Passage given:
** start **
Mark John Banker (born January 15, 1956) is an American football coach. Banker is currently the safeties coach at Washington State University. He was previously the assistant head coach and inside linebackers coach at the University of Hawaii. Previously, he served the defensive coordinator of the Nebraska Cornhuskers, the Oregon State Beavers and the San Diego Chargers.

Coaching career
Banker has coached for the USC Trojans and in the National Football League for the San Diego Chargers. He followed Mike Riley from Oregon State to Nebraska when Riley was hired by the Cornhuskers in 2014. On January 11, 2017, after Riley and Banker coached Nebraska to two poor seasons, Banker was relieved of his duties as defensive coordinator. He was replaced by Bob Diaco. On January 5, 2018, it was announced that Banker was hired to be the assistant head coach and inside linebackers coach under Nick Rolovich at the University of Hawaii.

Personal life 
Banker graduated from Springfield College in Massachusetts in 1978 with a B.A. in physical education. Banker and his wife Debbie have 3 children, Chris, Jayme and Kelsey.
** end **
[Listing from a pointing dataset]
** start **
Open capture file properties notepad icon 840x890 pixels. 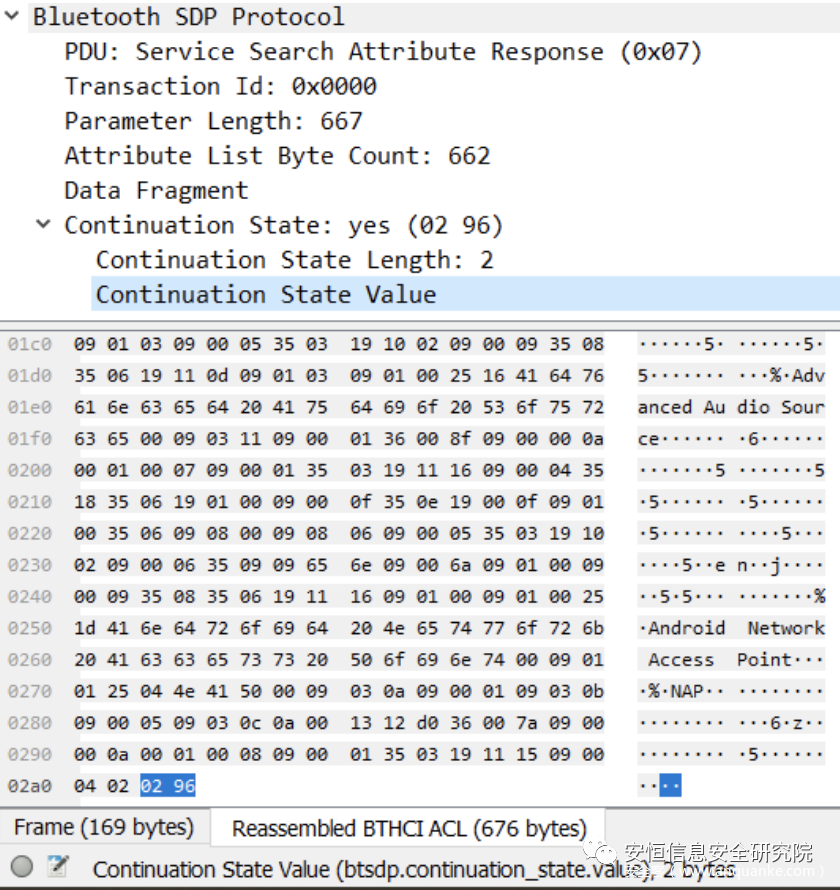click(58, 867)
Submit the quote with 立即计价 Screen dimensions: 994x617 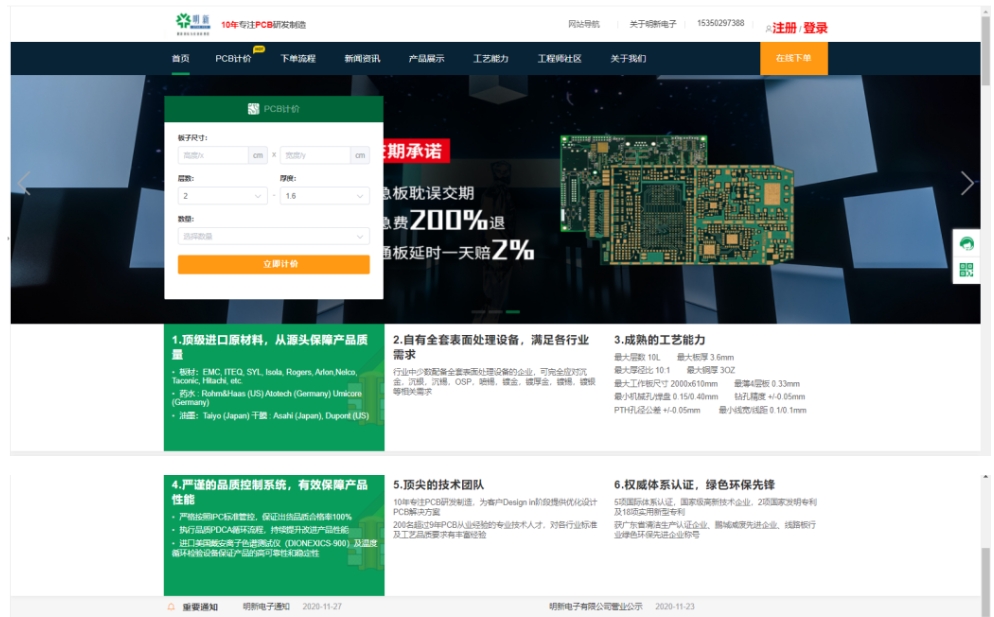275,264
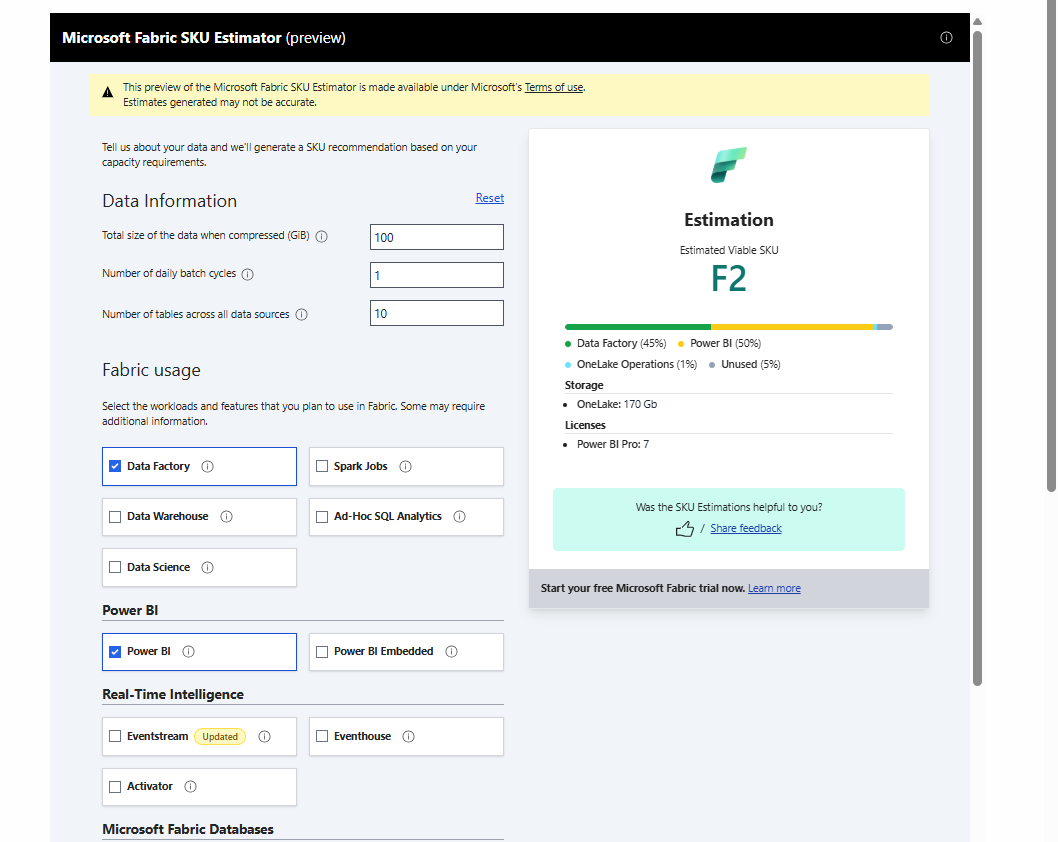Click the total compressed data size field
This screenshot has height=842, width=1058.
(x=436, y=237)
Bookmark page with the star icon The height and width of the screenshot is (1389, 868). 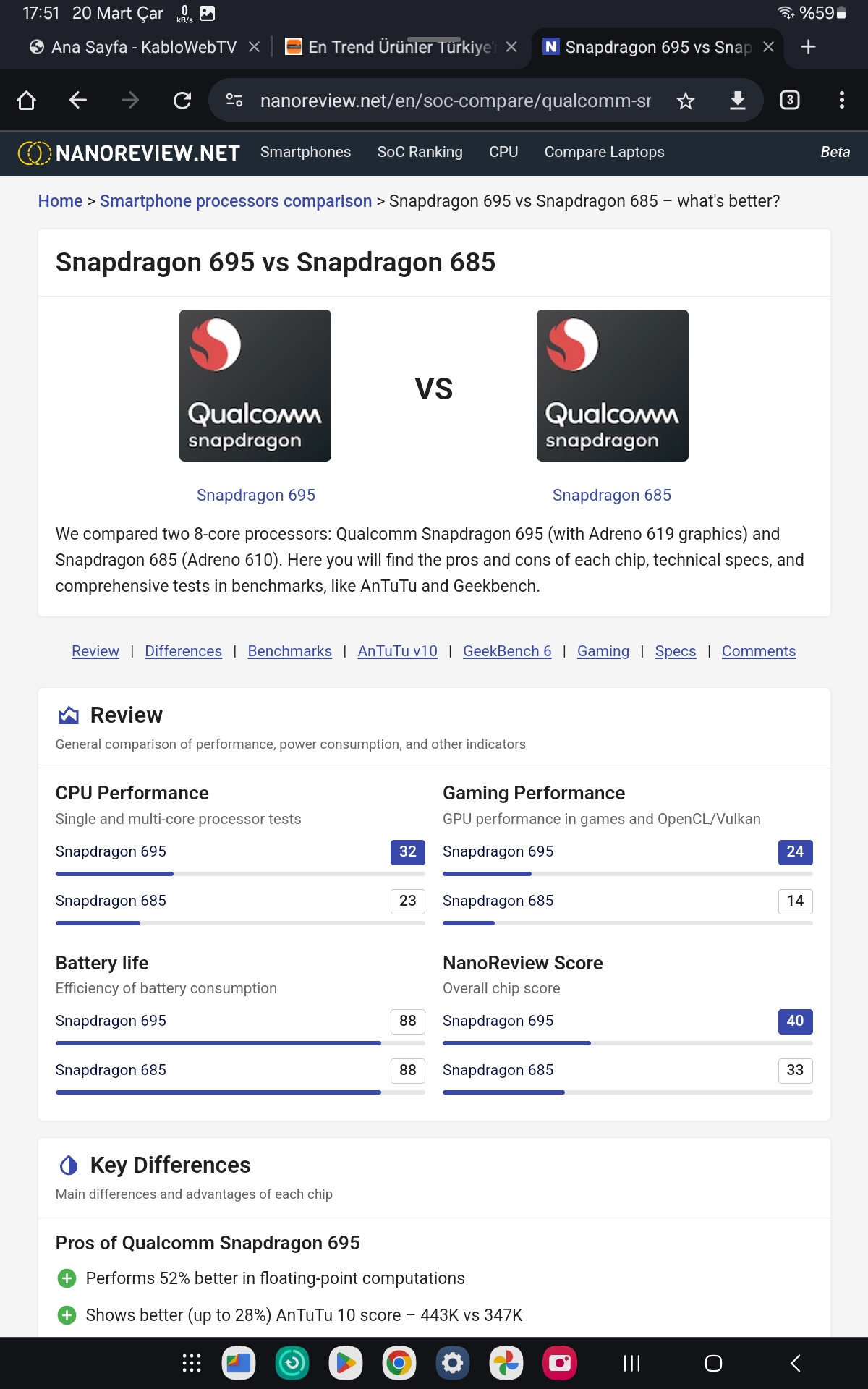[686, 101]
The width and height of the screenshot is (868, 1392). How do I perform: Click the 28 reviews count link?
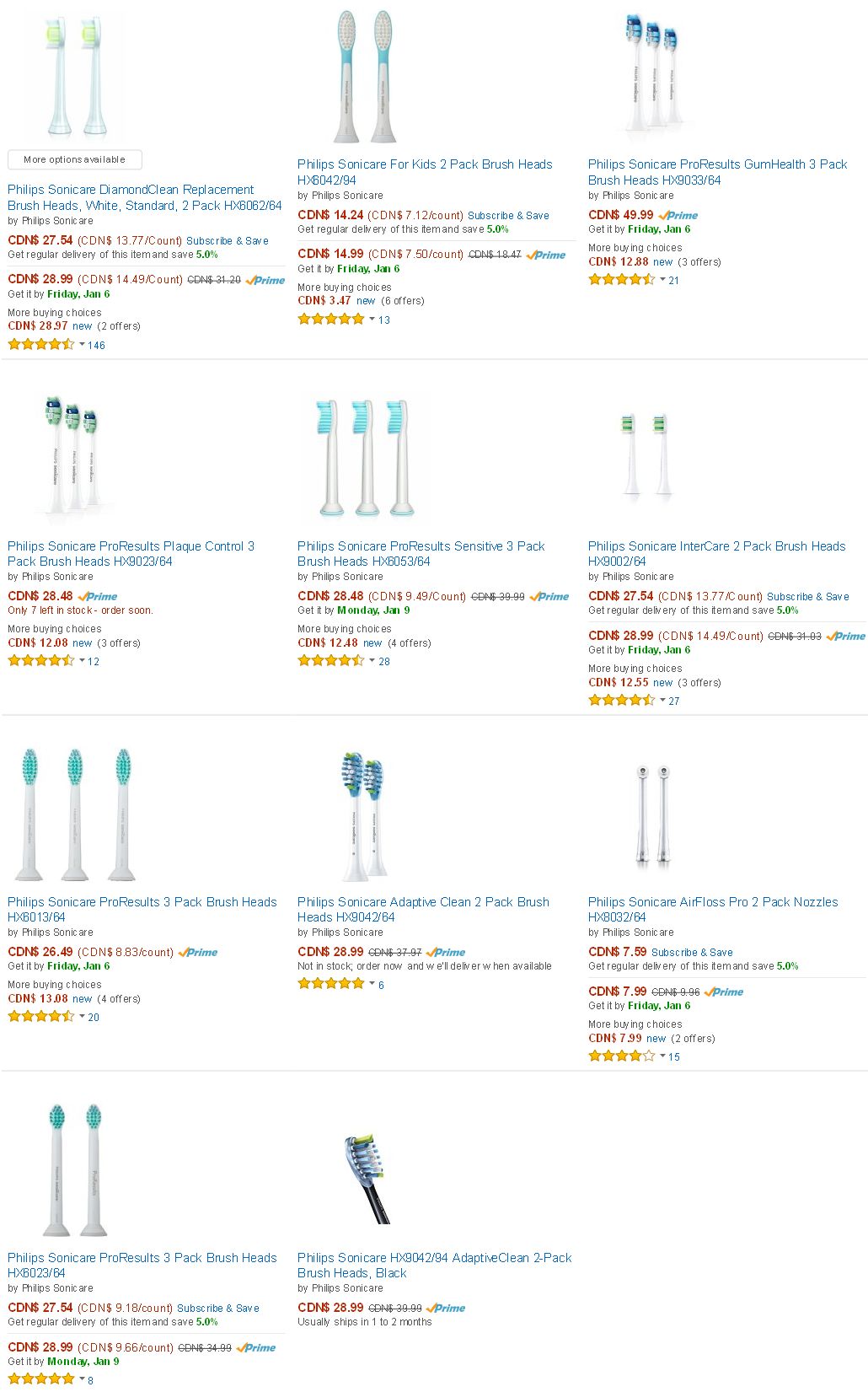(x=384, y=662)
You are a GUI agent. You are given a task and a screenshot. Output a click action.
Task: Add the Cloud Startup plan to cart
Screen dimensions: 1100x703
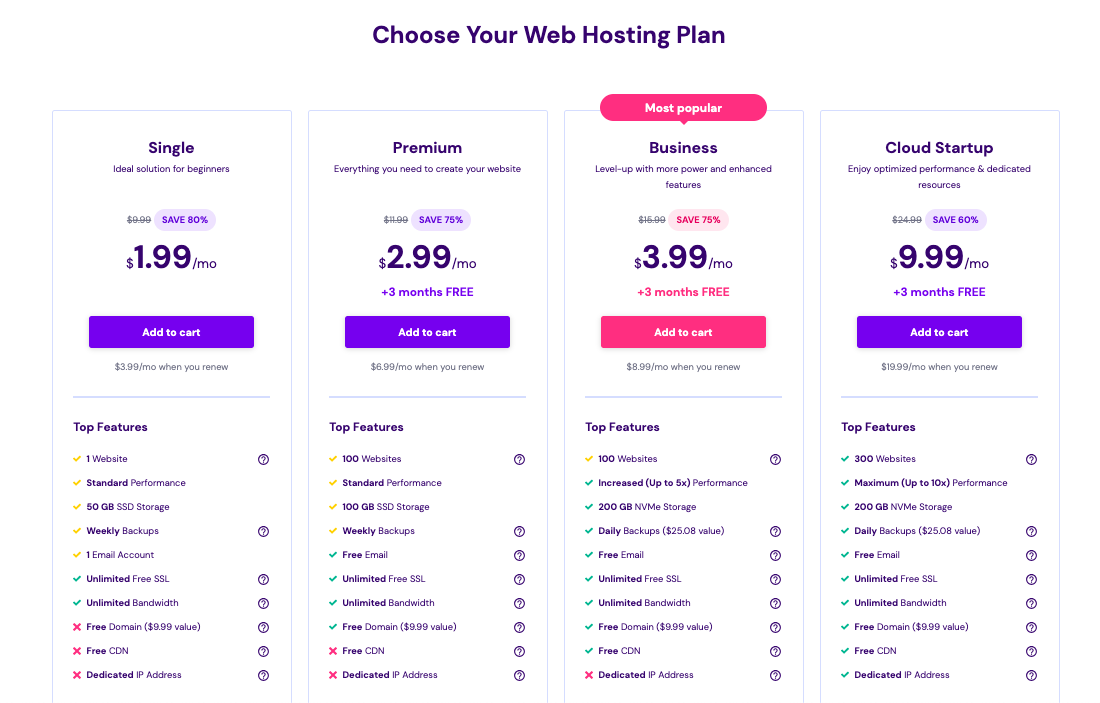click(939, 332)
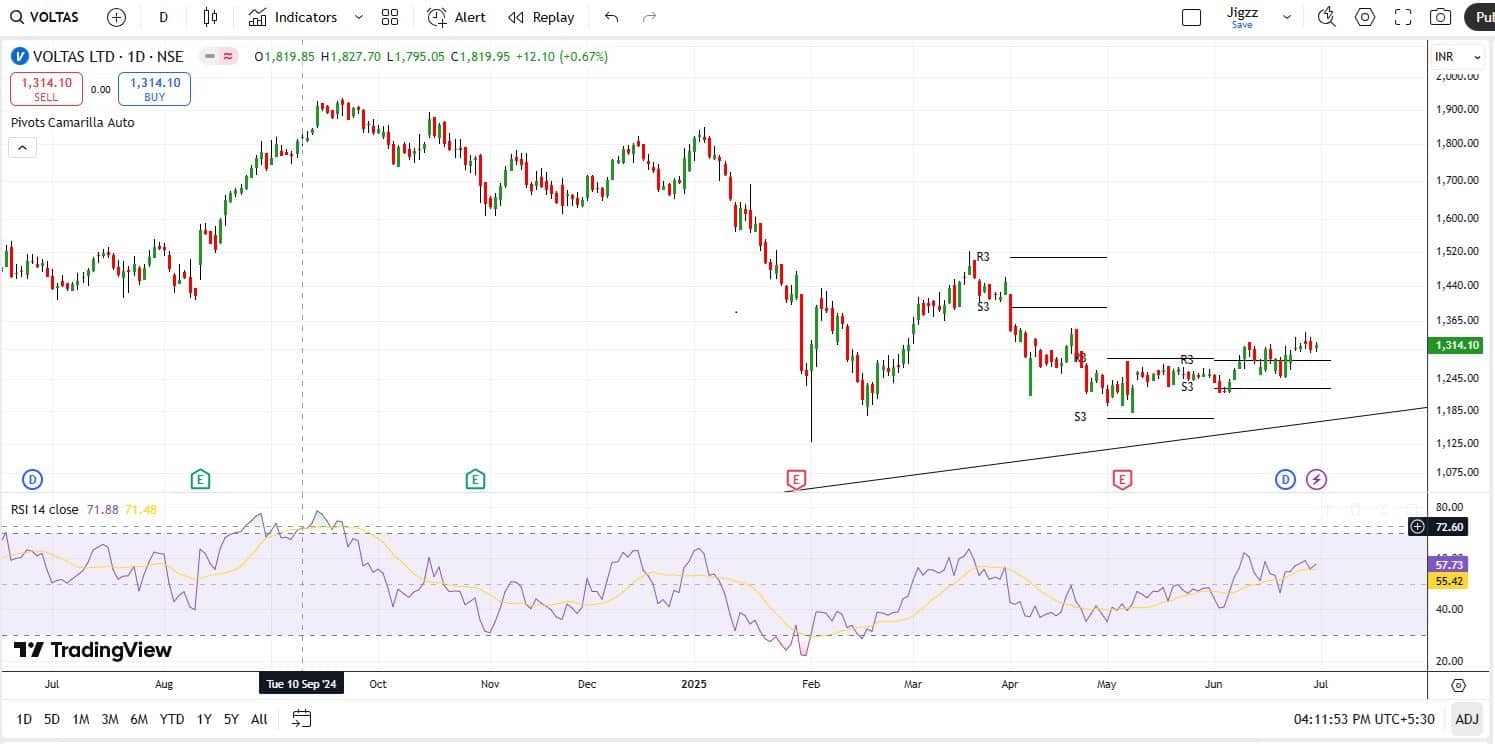Click the VOLTAS symbol search field
The width and height of the screenshot is (1495, 744).
click(46, 17)
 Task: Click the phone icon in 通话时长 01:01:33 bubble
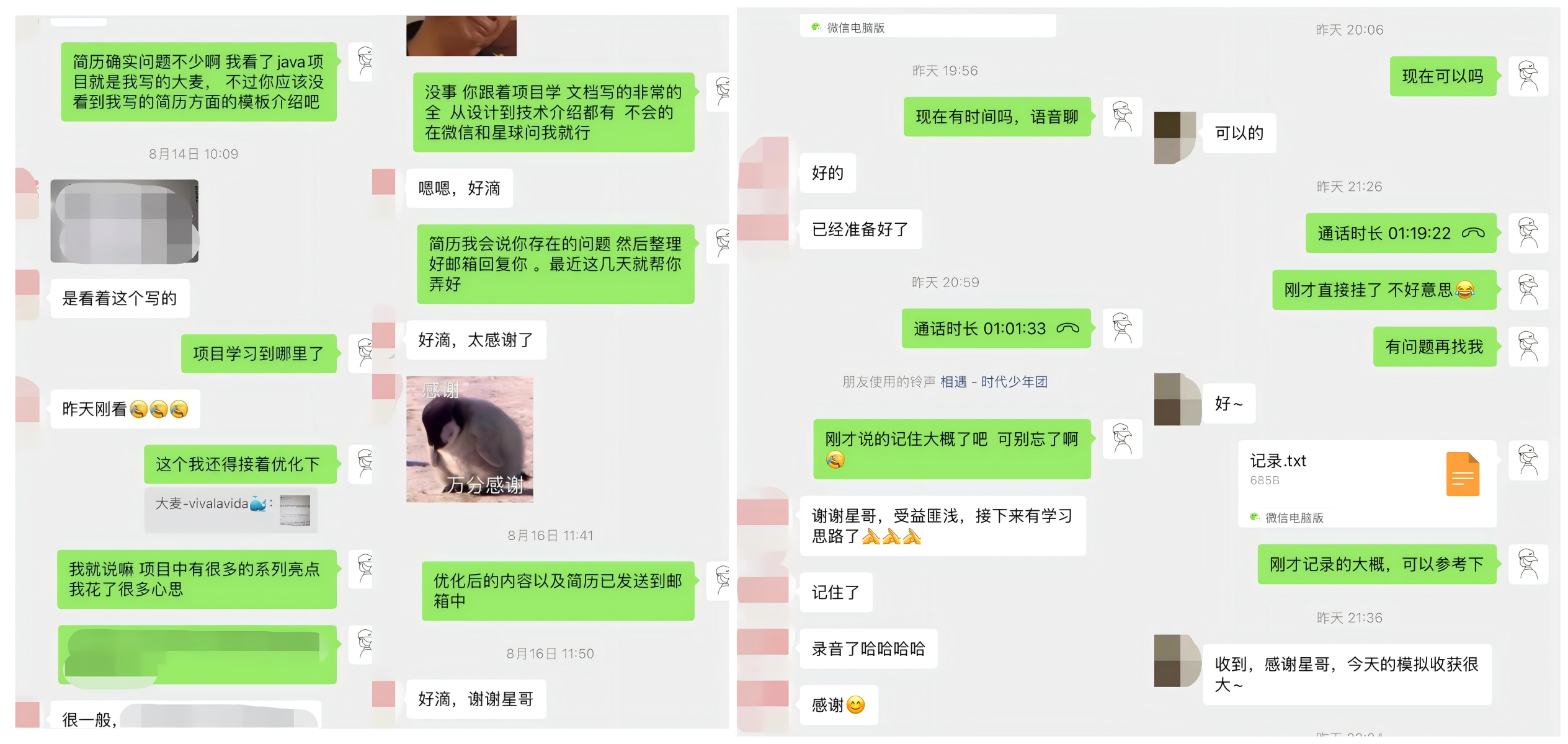pyautogui.click(x=1067, y=328)
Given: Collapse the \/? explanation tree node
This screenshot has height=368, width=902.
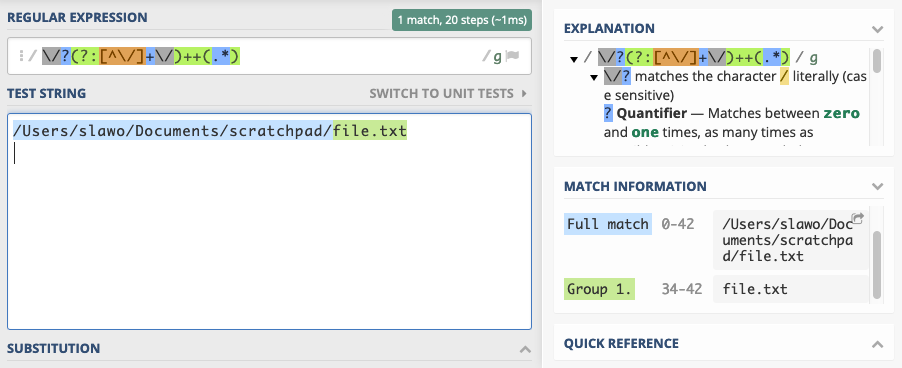Looking at the screenshot, I should 594,78.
** end **
Prompt 1:
Copy the part of the biography of Mark Banker starting with "Mark John Banker" and going on through "and the San Diego Chargers.".
Prompt 2:
Repeat the lines of the listing starting with the line with "Task: Click the" and going on through the last line of the listing, leaving the pictures out of your answer.
The biography and the listing have no connection to each other.

Full answer 1:
Mark John Banker (born January 15, 1956) is an American football coach. Banker is currently the safeties coach at Washington State University. He was previously the assistant head coach and inside linebackers coach at the University of Hawaii. Previously, he served the defensive coordinator of the Nebraska Cornhuskers, the Oregon State Beavers and the San Diego Chargers.

Full answer 2:
 Task: Click the phone icon in 通话时长 01:01:33 bubble
pyautogui.click(x=1067, y=328)
Given: Collapse the \/? explanation tree node
This screenshot has height=368, width=902.
Looking at the screenshot, I should 594,78.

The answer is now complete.